Он был очень бледен.

— Я, наверное, зайду к вам попозже, — сказал я, испугавшись этой бледности.

— Не надо. Я иду спать. Приму несколько таблеток снотворного. Да не бойтесь, — сказал он, увидев выражение моего лица. — Ничего я над собой не сделаю. Желаю приятно провести время на этом торжестве, оказавшемся таким невеселым. Доброй ночи, Роберт.

— Доброй ночи, Кан. Я забегу к вам завтра днем.

— Буду очень рад.

Меня мучила совесть, я уже хотел броситься за ним, но был совершенно сбит с толку этим абсурдным, печальным праздником и тем, что в конце сказал Кан. Я остался и, не очень вникая, слушал Лахмана.

— Мой недуг пройдет, как страшный сон, — говорил он, усиленно мигая.

— А как твой католический бизнес? — поинтересовался я. — Четки и статуэтки святых?

— Там видно будет. Пока что я не спешу. Я лучший коммивояжер нашего времени. Чужая вера даст большую свободу действий. А это здорово помогает бизнесу. К тому же католики мне больше доверяют, потому что я не католик.

— Стало быть, ты не возвращаешься, а?

— Может быть, через несколько лет. Съезжу в гости. Но до этого еще есть время, много времени. Я с завистью взглянул на него.

— Чем ты занимался раньше? — спросит я — До нацистов?

— Был студентом и сыном зажиточных родителей. Ничему так и не научился.

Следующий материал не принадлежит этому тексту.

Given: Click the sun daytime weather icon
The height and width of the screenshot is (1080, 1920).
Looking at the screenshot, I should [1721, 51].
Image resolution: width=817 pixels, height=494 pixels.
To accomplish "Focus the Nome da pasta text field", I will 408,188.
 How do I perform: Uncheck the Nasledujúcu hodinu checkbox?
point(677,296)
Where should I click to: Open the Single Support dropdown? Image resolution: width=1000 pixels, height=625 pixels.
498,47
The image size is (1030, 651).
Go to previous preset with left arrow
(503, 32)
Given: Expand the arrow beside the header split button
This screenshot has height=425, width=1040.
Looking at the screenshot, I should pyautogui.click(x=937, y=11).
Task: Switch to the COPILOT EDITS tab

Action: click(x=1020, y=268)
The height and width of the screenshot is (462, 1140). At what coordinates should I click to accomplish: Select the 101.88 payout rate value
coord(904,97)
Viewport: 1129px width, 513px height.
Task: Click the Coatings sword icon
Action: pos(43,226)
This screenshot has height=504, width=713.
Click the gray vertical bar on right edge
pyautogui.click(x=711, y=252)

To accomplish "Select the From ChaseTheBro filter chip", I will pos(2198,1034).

Я не мог спросить, что стало с его родителями, но мне хотелось бы знать, что творилось у него в голове. Однажды Кан сказал мне, что евреи народ не мстительный. Возможно, в этом есть доля истины. Они неврастеники и их ненависть быстро оборачивается смирением, а ради спасения собственного «я» — даже сочувственным пониманием противника. Как любая крайность, да и вообще как любое общее утверждение, это соответствовало действительности лишь отчасти. И тем не менее слова Кана врезались мне в память. Евреи — не мстительный народ, они для этого слишком культурны и интеллектуальны. «Я совсем не такой», — думал я. Я был одинок и казался самому себе троглодитом. Но на сей раз со мной творилось нечто такое, через что я не мог переступить; это странное чувство было так значительно, что все попытки избавиться от него лишь вызывали у меня зуд нетерпения. Это был почти непонятный голос крови, который, как я чувствовал, приведет меня к гибели. Я противостоял этой силе, пытаясь избежать ее, и порой мне казалось, что это мне почти удается. Но затем надвигалось что-то воспоминание, тяжелый сон или возможность приблизиться к безмолвно поджидающему року, — и все иллюзии избавления оказывались раздавленными, как стая бабочек, побитых градом. Мне снова становилось ясно, что это «нечто» здесь, рядом со мной и что мне его не избежать. Оно было у меня в крови и требовало крови. Я мог при свете дня попытаться иронизировать над ним, подшучивать и насмехаться, но солнечный свет лишь ненадолго рассеивал его, голос крови продолжал звучать и ночью наверстывал свое.